▶ **Task brief**: Look through the records below for the line with "Vehicle Crashes (46, 787)" and the line with "Shiny happy people (48, 1798)", then return those lines and all lines between, exactly.

▶ **Provided records**:
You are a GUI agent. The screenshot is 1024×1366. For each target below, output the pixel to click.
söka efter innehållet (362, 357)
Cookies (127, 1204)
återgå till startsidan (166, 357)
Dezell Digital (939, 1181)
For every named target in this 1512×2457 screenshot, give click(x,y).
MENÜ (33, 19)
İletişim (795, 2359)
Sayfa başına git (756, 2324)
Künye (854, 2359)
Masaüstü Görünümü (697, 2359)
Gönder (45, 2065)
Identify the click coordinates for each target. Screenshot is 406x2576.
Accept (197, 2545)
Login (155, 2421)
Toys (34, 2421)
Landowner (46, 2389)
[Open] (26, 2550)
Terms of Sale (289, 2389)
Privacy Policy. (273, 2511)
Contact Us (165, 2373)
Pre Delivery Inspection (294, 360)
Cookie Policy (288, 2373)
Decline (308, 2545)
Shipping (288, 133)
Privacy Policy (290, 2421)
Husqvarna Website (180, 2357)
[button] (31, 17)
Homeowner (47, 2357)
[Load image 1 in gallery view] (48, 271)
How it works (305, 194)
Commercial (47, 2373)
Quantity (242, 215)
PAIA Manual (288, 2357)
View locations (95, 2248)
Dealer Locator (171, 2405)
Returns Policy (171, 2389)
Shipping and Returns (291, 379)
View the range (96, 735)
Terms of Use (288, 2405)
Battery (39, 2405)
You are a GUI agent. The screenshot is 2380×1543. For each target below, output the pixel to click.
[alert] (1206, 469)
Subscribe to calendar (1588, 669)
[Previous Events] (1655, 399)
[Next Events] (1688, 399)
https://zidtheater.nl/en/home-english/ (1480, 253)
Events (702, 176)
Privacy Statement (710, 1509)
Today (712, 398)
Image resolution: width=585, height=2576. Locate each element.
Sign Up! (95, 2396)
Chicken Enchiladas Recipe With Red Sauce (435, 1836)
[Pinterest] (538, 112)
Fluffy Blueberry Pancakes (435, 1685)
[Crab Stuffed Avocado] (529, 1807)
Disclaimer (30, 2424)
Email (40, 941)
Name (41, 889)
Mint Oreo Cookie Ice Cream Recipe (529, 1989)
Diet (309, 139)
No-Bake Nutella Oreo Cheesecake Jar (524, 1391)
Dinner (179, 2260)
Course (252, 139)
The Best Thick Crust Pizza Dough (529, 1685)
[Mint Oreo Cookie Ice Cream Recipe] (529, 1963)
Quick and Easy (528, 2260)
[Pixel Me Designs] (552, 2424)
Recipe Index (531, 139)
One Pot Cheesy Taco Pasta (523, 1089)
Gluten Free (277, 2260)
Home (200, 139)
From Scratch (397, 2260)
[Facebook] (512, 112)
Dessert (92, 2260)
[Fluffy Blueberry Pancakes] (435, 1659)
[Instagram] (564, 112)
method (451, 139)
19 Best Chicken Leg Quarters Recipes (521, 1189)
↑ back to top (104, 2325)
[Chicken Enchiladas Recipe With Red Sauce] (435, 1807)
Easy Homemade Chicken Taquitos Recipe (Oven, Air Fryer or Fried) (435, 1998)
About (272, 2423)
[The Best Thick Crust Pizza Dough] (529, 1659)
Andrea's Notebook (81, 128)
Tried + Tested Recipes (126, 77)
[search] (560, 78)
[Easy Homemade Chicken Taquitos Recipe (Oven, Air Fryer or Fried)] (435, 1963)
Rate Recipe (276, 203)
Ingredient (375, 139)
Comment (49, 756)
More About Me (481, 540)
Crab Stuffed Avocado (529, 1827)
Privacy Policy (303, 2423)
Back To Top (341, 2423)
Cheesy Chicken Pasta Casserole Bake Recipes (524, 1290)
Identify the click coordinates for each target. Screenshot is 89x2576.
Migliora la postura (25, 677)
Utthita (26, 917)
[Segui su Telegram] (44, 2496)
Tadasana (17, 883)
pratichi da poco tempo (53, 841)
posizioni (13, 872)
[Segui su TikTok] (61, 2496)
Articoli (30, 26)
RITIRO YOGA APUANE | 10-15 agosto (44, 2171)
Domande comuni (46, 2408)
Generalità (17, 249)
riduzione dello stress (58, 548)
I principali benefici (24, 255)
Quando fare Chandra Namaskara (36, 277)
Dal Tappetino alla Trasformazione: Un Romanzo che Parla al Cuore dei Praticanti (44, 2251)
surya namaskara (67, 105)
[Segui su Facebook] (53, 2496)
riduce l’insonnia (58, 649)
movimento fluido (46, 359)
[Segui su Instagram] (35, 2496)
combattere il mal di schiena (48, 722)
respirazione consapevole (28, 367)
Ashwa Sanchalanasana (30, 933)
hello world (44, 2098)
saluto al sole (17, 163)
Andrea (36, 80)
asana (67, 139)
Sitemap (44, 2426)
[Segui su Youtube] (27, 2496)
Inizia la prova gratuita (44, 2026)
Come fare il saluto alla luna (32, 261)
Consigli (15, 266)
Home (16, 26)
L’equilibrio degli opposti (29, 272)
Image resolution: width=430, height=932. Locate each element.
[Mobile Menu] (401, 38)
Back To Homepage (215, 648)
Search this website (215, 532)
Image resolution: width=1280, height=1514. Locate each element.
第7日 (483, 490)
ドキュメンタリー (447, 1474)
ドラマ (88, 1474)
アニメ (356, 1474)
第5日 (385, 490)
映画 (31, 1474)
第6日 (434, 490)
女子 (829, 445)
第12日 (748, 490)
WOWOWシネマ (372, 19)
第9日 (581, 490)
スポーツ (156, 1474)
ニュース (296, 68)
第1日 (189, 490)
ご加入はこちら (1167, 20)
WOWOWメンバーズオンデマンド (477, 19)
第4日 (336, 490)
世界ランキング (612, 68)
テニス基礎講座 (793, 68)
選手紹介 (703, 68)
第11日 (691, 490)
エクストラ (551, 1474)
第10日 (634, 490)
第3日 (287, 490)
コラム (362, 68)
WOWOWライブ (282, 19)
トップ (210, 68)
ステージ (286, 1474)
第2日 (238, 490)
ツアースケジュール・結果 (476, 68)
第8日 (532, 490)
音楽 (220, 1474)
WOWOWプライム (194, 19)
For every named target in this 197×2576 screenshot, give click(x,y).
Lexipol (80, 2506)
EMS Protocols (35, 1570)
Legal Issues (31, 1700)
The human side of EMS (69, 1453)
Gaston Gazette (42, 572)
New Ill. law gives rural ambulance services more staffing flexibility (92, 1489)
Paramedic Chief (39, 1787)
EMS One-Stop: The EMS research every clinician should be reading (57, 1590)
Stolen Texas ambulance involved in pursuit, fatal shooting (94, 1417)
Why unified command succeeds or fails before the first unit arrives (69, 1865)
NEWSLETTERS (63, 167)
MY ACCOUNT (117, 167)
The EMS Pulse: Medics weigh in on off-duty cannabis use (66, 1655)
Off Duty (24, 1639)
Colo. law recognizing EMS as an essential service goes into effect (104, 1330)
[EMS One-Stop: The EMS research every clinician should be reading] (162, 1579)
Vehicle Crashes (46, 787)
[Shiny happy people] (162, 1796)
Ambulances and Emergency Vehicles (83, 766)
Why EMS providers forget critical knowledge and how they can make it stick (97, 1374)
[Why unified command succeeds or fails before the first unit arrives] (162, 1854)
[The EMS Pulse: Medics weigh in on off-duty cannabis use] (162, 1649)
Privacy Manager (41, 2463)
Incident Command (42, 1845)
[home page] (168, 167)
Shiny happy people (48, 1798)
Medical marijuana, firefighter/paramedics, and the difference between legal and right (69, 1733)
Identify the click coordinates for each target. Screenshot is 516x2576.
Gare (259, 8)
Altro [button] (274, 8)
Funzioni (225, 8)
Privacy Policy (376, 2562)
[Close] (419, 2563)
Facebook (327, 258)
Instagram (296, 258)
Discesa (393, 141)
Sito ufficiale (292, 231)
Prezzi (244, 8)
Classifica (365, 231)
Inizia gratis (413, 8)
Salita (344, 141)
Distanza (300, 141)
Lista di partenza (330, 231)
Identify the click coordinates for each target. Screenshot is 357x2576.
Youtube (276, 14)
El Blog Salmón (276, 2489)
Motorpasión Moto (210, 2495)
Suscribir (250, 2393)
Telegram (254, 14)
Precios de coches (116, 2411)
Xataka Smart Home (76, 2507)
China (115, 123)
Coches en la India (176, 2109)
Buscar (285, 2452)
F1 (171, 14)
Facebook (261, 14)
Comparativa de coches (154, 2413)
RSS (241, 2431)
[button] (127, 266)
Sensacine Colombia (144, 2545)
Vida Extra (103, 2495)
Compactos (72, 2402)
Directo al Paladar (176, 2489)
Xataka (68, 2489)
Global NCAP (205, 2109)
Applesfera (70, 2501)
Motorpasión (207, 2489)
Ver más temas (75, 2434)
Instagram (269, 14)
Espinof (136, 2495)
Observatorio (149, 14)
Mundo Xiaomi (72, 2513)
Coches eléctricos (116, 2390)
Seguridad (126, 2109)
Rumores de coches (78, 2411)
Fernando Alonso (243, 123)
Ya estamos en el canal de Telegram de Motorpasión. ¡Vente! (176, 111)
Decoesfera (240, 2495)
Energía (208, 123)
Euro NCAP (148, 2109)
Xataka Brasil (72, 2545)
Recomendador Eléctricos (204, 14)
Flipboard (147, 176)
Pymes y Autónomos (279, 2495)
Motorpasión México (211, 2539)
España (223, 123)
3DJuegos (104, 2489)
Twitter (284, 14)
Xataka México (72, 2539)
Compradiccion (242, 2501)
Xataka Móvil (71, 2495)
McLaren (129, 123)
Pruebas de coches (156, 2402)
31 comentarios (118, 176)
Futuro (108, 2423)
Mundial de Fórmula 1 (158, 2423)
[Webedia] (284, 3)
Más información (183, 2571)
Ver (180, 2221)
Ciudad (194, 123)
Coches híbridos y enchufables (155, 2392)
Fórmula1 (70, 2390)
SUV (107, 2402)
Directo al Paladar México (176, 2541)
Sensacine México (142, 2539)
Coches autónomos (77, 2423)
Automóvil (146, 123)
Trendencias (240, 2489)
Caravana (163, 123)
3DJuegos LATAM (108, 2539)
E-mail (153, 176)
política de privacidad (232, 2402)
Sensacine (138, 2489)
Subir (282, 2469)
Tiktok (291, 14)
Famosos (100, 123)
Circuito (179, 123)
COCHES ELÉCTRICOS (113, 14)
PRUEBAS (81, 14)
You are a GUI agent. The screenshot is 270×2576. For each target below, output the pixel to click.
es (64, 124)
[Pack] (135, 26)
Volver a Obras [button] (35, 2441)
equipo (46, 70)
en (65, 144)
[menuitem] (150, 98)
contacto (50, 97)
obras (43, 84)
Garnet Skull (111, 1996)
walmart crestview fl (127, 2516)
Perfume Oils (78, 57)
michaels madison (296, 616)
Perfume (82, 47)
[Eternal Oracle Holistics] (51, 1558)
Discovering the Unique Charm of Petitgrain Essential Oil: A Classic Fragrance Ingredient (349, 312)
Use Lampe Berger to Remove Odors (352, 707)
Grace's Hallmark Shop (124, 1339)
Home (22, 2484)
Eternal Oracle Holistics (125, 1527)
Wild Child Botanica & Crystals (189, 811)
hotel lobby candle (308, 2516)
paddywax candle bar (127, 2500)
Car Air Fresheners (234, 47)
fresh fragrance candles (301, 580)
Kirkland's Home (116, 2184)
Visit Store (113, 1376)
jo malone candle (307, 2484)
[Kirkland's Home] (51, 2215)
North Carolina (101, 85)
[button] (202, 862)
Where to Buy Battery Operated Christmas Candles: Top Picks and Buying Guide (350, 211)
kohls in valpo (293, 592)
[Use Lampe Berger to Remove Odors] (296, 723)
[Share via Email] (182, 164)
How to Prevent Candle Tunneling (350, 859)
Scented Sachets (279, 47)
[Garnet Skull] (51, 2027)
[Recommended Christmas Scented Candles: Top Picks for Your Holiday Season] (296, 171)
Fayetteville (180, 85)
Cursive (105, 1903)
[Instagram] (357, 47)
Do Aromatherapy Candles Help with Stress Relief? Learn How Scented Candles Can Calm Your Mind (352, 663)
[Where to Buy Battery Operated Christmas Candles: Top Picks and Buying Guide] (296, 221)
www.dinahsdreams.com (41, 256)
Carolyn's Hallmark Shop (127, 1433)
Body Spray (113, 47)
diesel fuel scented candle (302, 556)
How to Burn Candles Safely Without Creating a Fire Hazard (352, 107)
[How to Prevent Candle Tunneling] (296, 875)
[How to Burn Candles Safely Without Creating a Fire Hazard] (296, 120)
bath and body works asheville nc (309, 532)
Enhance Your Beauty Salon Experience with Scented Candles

▶ **Answer for the task**:
Vehicle Crashes (46, 787)
[Shiny happy people] (162, 1796)
Ambulances and Emergency Vehicles (83, 766)
Why EMS providers forget critical knowledge and how they can make it stick (97, 1374)
[Why unified command succeeds or fails before the first unit arrives] (162, 1854)
[The EMS Pulse: Medics weigh in on off-duty cannabis use] (162, 1649)
Privacy Manager (41, 2463)
Incident Command (42, 1845)
[home page] (168, 167)
Shiny happy people (48, 1798)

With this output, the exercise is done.